13“I don’t remember your face,” Linstrom said, “so I guess you’re not a member of my congregation. I never forget a face. I don’t see why the men don’t come here and worship. I think I have one of the nicest chapels in the West Pacific and last Sunday I only had five men at the service. I’m trying to see if I can’t get one of the photographers to come down from headquarters and take a picture of the place. I think there ought to be a photograph of this chapel in Life magazine. I have to share it with Father O’Leary, but he didn’t give me much help when there was work involved. He didn’t seem to care where his men worshiped. He’s over to the officers’ mess, playing poker right now. It’s none of my business how he spends his time but I don’t think a minister of the gospel ought to play cards. I’ve never held a playing card in my hand. Of course it’s none of my business, but I don’t approve of the methods he uses to get his congregation together, either. He had twenty-eight men here last Sunday. I counted them. But you know how he did it? There was a whisky ration last Saturday and he went down and pulled the men out of line and made them come to confession. No confession, no whisky. Anybody could fill up a church if they did things like that. I put out the stationery and the magazines and I painted the Welcome signs myself and whenever my wife sends me cookies—my wife bakes oatmeal cookies; she could make a fortune if she wanted to open a bakery—now when my wife sends me cookies I put them in a dish out here but that’s as far as I’ll go.”
14“I want some emergency transportation,” Coverly said. “I want to go home. My father’s dying.”

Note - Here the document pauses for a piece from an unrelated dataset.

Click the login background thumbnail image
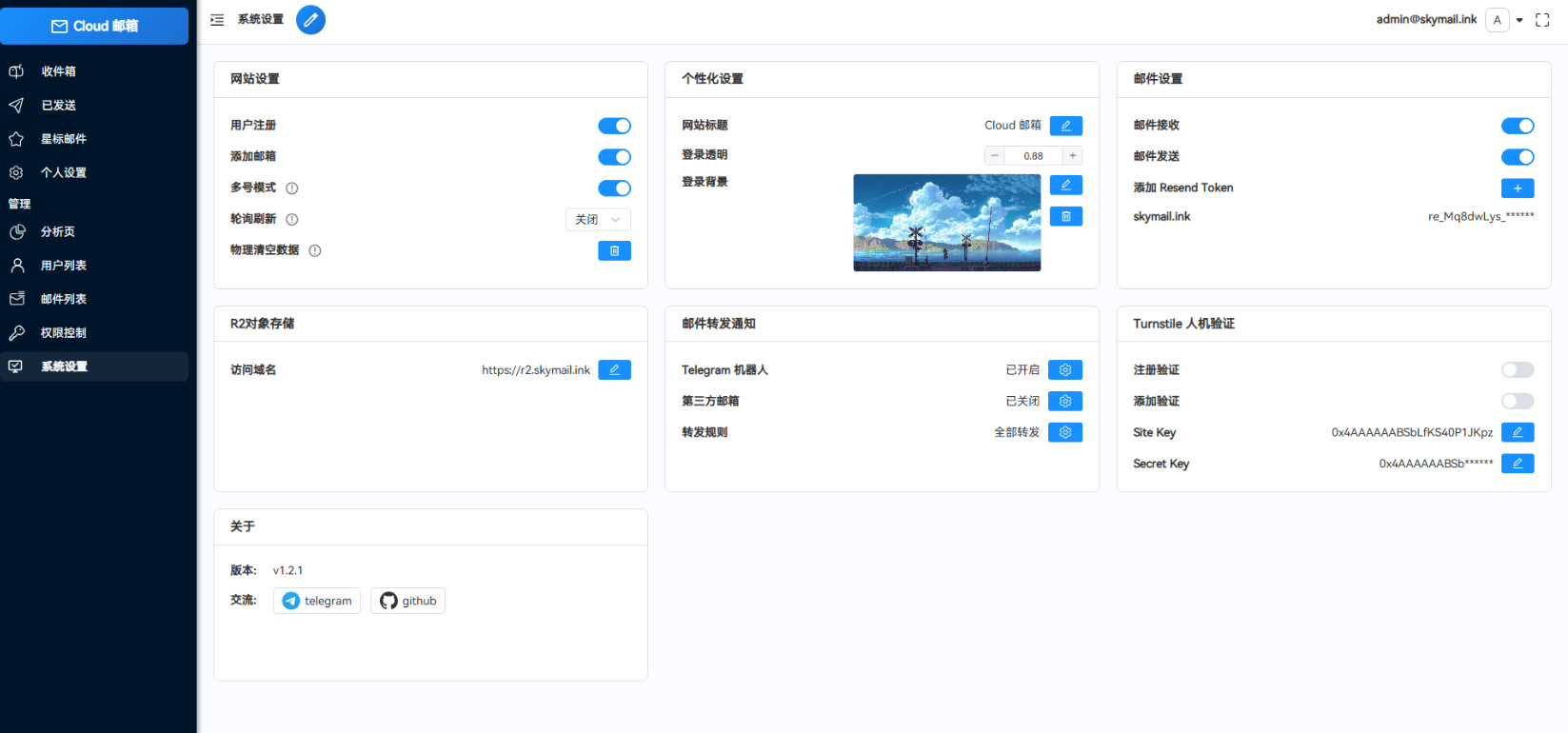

15“Oh, I’m sorry, my boy,” Lindstrom said. “I’m very sorry. I can’t get you emergency transportation. I don’t know why they send people to me. I don’t know why they do this. You can go and see the major. A man got some emergency transportation last month. At least that’s what I heard. You go to the major and I’ll pray for you.”
16The major was playing poker and drinking whisky at the officers’ club and he left the card table gruffly, but he was an amiable or sentimental drinker, and when Coverly said that his father was dying he put an arm around his shoulder, walked him over to the transportation office and got a clerk out of the movies to cut his orders.
17He left before dawn in an old DC-4, covered with oil and with a picture of a bathing beauty painted on its fuselage. He slept on the floor. They got to Oahu in the disorder of a hot summer dusk with more lightning playing in the mountains. He left for San Francisco in a transport at eleven the next night. There was a crap game and the un-insulated plane was very cold and Coverly sat in a bucket seat, wrapped in a blanket. The drone of the motors reminded him of the Topaze and he fell asleep. When he woke the sky was a rosy color and the flight clerk was passing out oranges and saying that he could smell the land wind. A solid cloud ceiling broke as they neared the coast and they could see the burned summer hills of San Francisco. A few hours after clearing military customs Coverly hitched a ride on a bomber to Washington and went from there to St. Botolphs on the train. He took a taxi from the station out to the farm in the middle of the morning and saw, for the first time, the signs on the main road on the elm tree, VISIT THE S.S. TOPAZE, THE ONLY FLOATING GIFT SHOPPE IN NEW ENGLAND. He got out of the cab and looking around he saw his father, searching for four-leaf clovers in the meadow by the river, and he ran to him, “Oh, I knew you’d come, Coverly,” Leander called. “I knew that you or Moses would come,” and he embraced his son and laid his head on his shoulder.